> **WHAT YOU SHOULD DO**
In the piece on marriage below, which jobs are named in the sentences beginning "Women were" and "They went into business as" as paths open to women 150 years ago?

> **DOCUMENT SECTION**
One way to be happy for many new years to come is to make good life decisions. Romance presents us with the opportunity to make both very good and spectacularly bad decisions. Once the first bloom of romance and the fancy wedding day festivities are over, we have to lie in the bed we made. Marriage is a fine institution, but as the comedian said, who wants to live in an institution? We should enter into marriage cautiously, carefully, and with dread fear of being able to live up to the lifelong promises that are the wedding vows. Otherwise, the specter of an ugly divorce may become a reality.
Recently I saw a blog post by a young woman who felt her entire family was pressuring her to get married—to anyone—because she was already 23 years old. She wanted to go to graduate school instead. They had found a dull young man and wanted her to marry him because they approved of him. Danger alert! If you don’t want to be with a person, don’t let anyone else convince you that you should. Love ought to be given freely.
Sure, 150 years ago, there weren’t a ton of economic or social opportunities for young women other than marriage or prostitution. (Both have always been popular, else why is prostitution nicknamed the World’s Oldest Profession?) Even 150 years ago, though, there were other paths. Women were teachers. Women were factory workers. Women were domestic servants. They went into business as seamstresses, milliners, and café owners. Miss Kitty of the Longbranch Saloon in the veteran television western, Gunsmoke, actually owned the place. She was the madam, not to put too fine a point on it. Being a madam still is not respectable, but that was Mrs. Warren’s Profession, as the world-famous George Bernard Shaw depicted in his controversial play of 1893. Shaw considered her no different morally from a man who owned a munitions factory, not that he particularly approved of either. By the turn of the 19th century, a lot of people were rethinking the old ways of forcing young girls into marriage or prostitution as an economic necessity. That’s why I was so appalled to hear that families in America still have such an old-fashioned mentality over 115 years later.

> **RAW DATA**
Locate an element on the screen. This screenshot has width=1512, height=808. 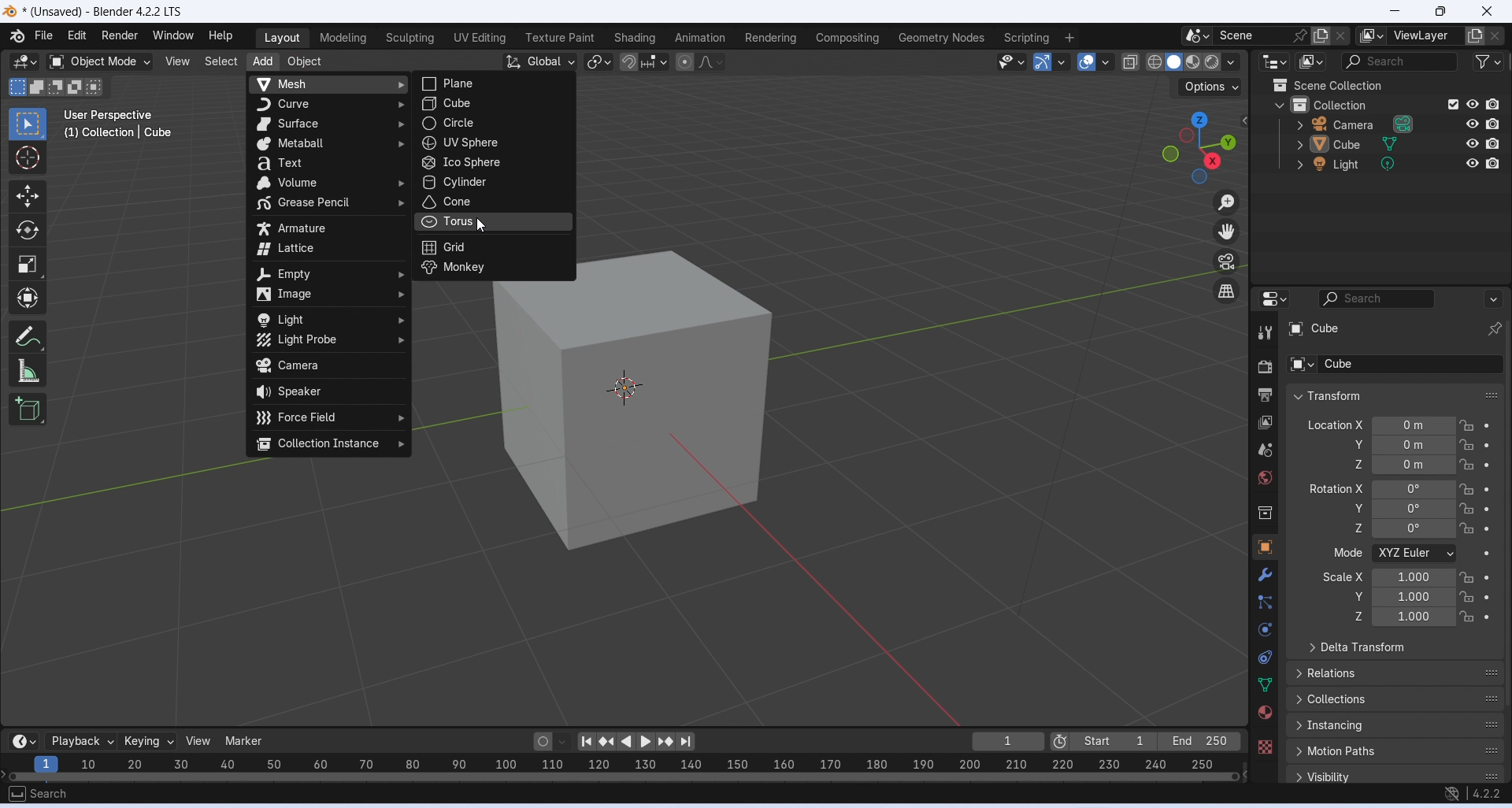
Relations is located at coordinates (1397, 672).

> **ANSWER FOR THE TASK**
Teachers, factory workers, domestic servants, seamstresses, milliners, and café owners.